Politicians and parties venturing into this world of no rules or restraint of any kind, most often found its uncontrollable nature and flexibility frustrating, tiresome and irritating. Television channels began to feed on Facebook posts to fuel their debates and provoke retaliations from opponents to spiral forward the never-ending polemics of party politics. In this virtual society of anonymous, yet vehemently opinionated, individuals from all over the world, no issue could be discussed at length, nor could any allegation be cleared or questions answered; what was needed were instant reactions and constant updates to keep one’s constituency alive and hooked to the campaign. Most leaders resorted to a troupe of trollers ready to pounce on any comment that could potentially harm their side. With the institutionalisation of trolling, the social-media sites become virtual battlefields of words and images, diatribes and abuses that constantly spilled over to television and newspapers.

This trend marked a definitive shift in how Kerala’s citizens engage with politics: it was a shift from street-side speeches to YouTube videos, from posters on paper and cloth banners to flex and digital imageries on every conceivable surface, from graffiti on walls to posts on Facebook walls, from wayside teashop arguments to social-media chats, and from gossips and rumours to trolls. This shift is from the locally produced, circulated and controlled communication flows to global digital networks. Nothing remains local and regional here; edges bleed and everything flows into everything else. And every tweet, WhatsApp message, SMS or Facebook posting is potentially addressing a global audience, not just the voters in Kerala but also the Malayalee diaspora scattered all over the world. It is the latter who more vehemently took sides and added fire to the polemics. From what used to be a one-way flow of appeals and promises, pronouncements and claims from the party centres and leaders to the masses, it now became a multiverse of many-way flows with no edges or limits; it flows from anywhere to everywhere. An inadvertent word, an unconscious gesture, a callous promise or allegation, thrown at any point of time during the last two decades of televisual history could be quoted back to life to haunt the present.

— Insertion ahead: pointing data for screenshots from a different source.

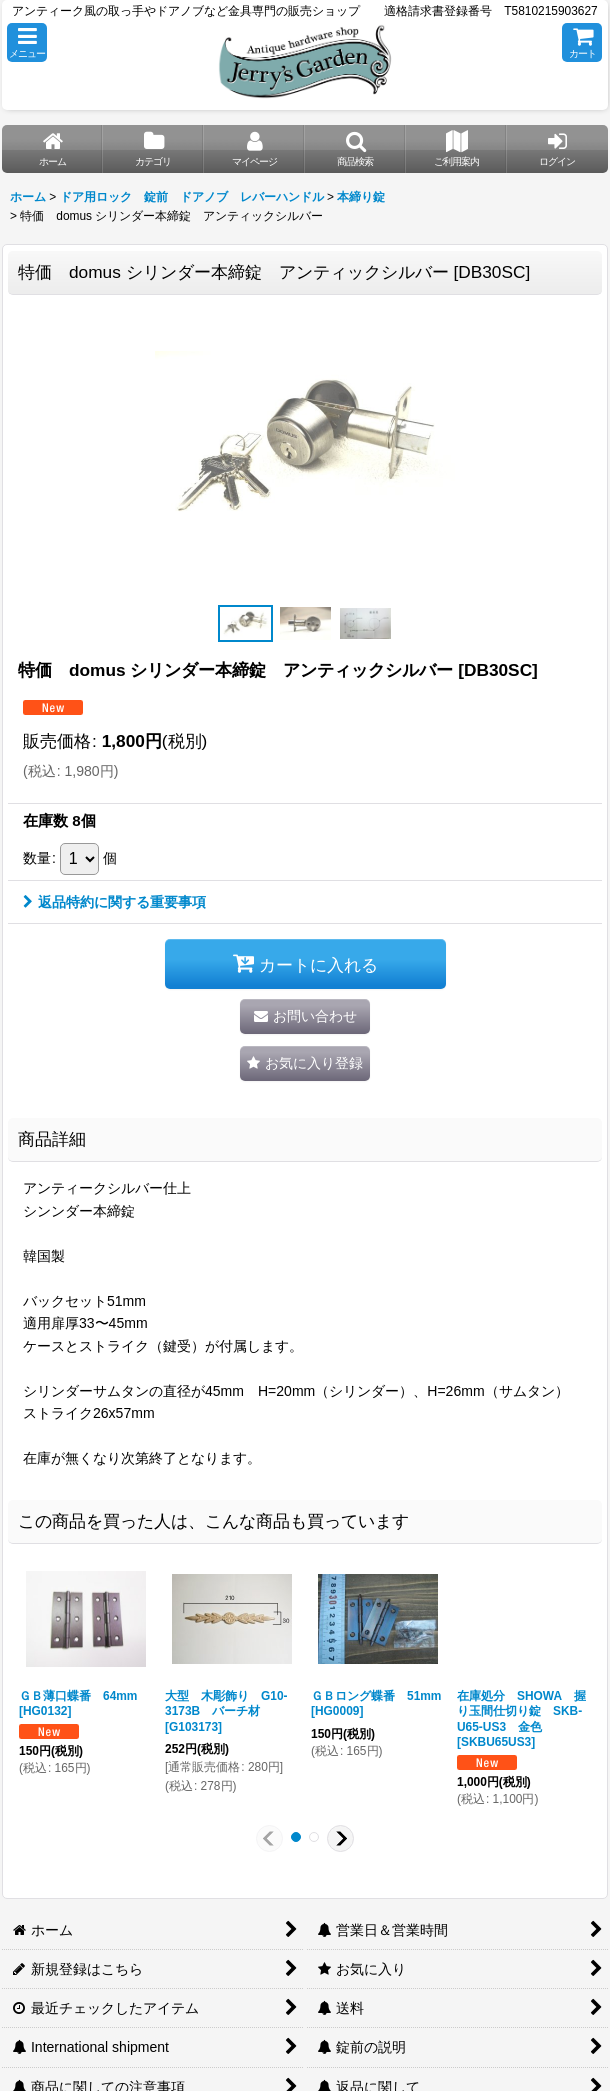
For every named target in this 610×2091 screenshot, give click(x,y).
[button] (27, 42)
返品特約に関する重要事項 (114, 902)
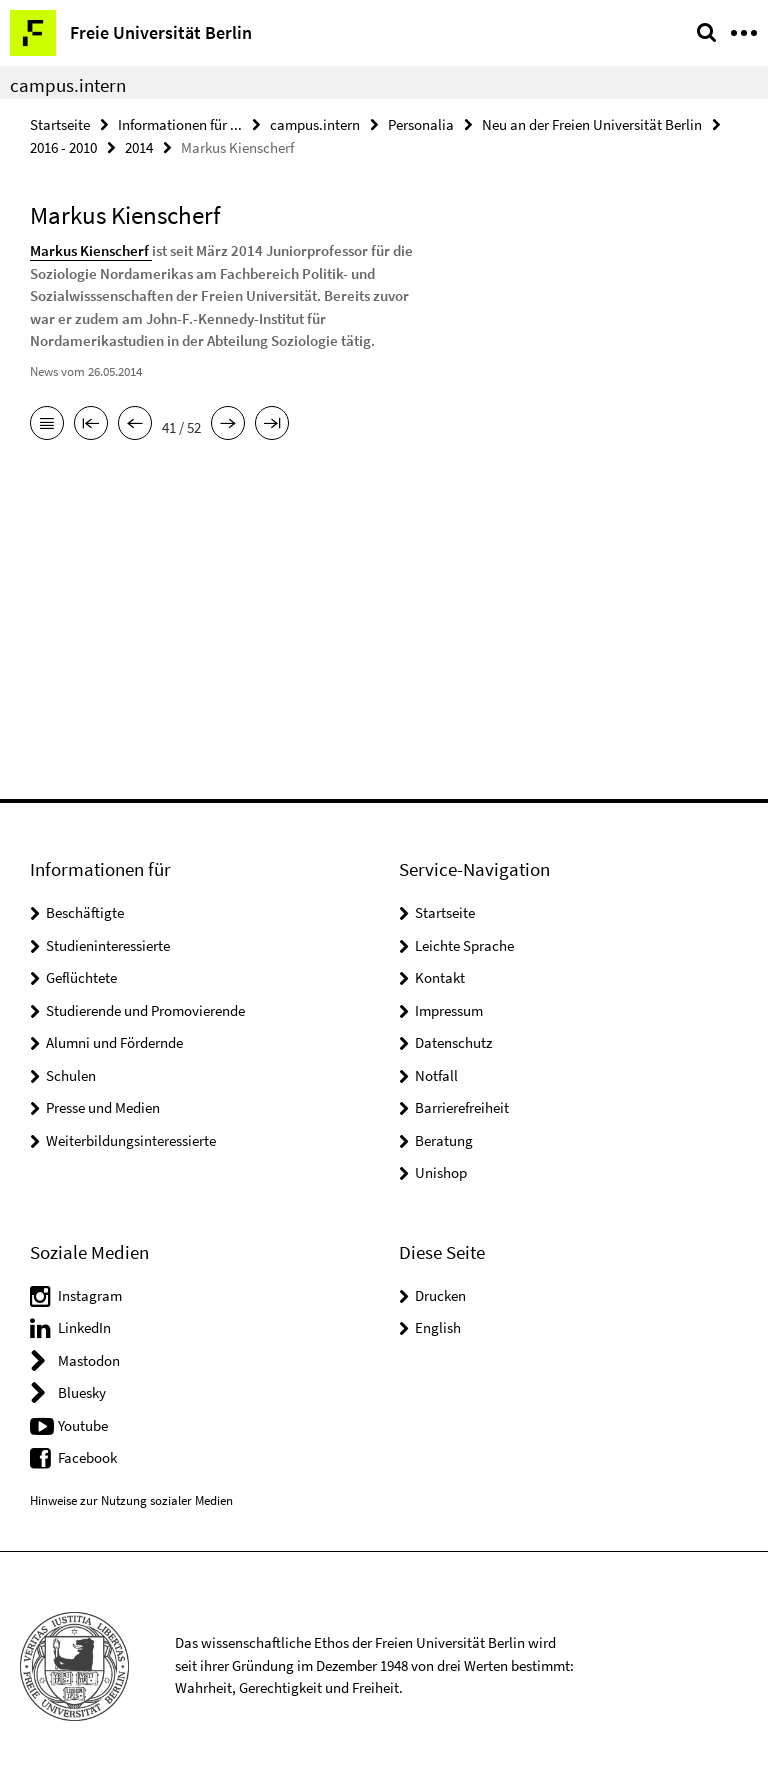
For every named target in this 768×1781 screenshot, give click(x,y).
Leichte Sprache (464, 945)
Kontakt (440, 977)
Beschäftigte (85, 912)
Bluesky (82, 1392)
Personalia (421, 124)
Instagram (90, 1295)
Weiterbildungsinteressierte (131, 1140)
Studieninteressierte (108, 945)
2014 (139, 147)
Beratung (444, 1140)
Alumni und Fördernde (114, 1042)
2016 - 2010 (63, 147)
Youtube (83, 1425)
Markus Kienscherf (91, 250)
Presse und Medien (103, 1107)
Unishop (441, 1172)
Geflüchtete (81, 977)
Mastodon (89, 1360)
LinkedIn (84, 1327)
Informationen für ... (180, 124)
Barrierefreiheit (462, 1107)
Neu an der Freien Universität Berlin (592, 124)
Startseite (60, 124)
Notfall (436, 1075)
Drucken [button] (440, 1295)
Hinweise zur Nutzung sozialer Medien (131, 1500)
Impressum (449, 1010)
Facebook (87, 1457)
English (438, 1327)
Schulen (71, 1075)
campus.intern (68, 85)
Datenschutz (453, 1042)
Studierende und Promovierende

Do all these social-media interventions and expressions deepen our democracy, by involving more and more citizens in political debates, thus forcing political parties and leaders to listen to diverse opinions and thereby contribute to informed decision-making? Or is it just a never-ending cacophony of highly polemical views and individualised opinions directed more at virtual targets to score immediate points? How is this shift of political engagements from the physical to the virtual shaping public agenda in India today? Will these now-virtual energies, expressions and dissent eventually overflow on to the streets and blossom there as has happened in many other countries? Though the scene is fuzzy at present, the recent Kerala experience tells us that these surely are the questions that are going to decide the tone and tenor, and the depth and feel of democratic engagements in India in the coming years.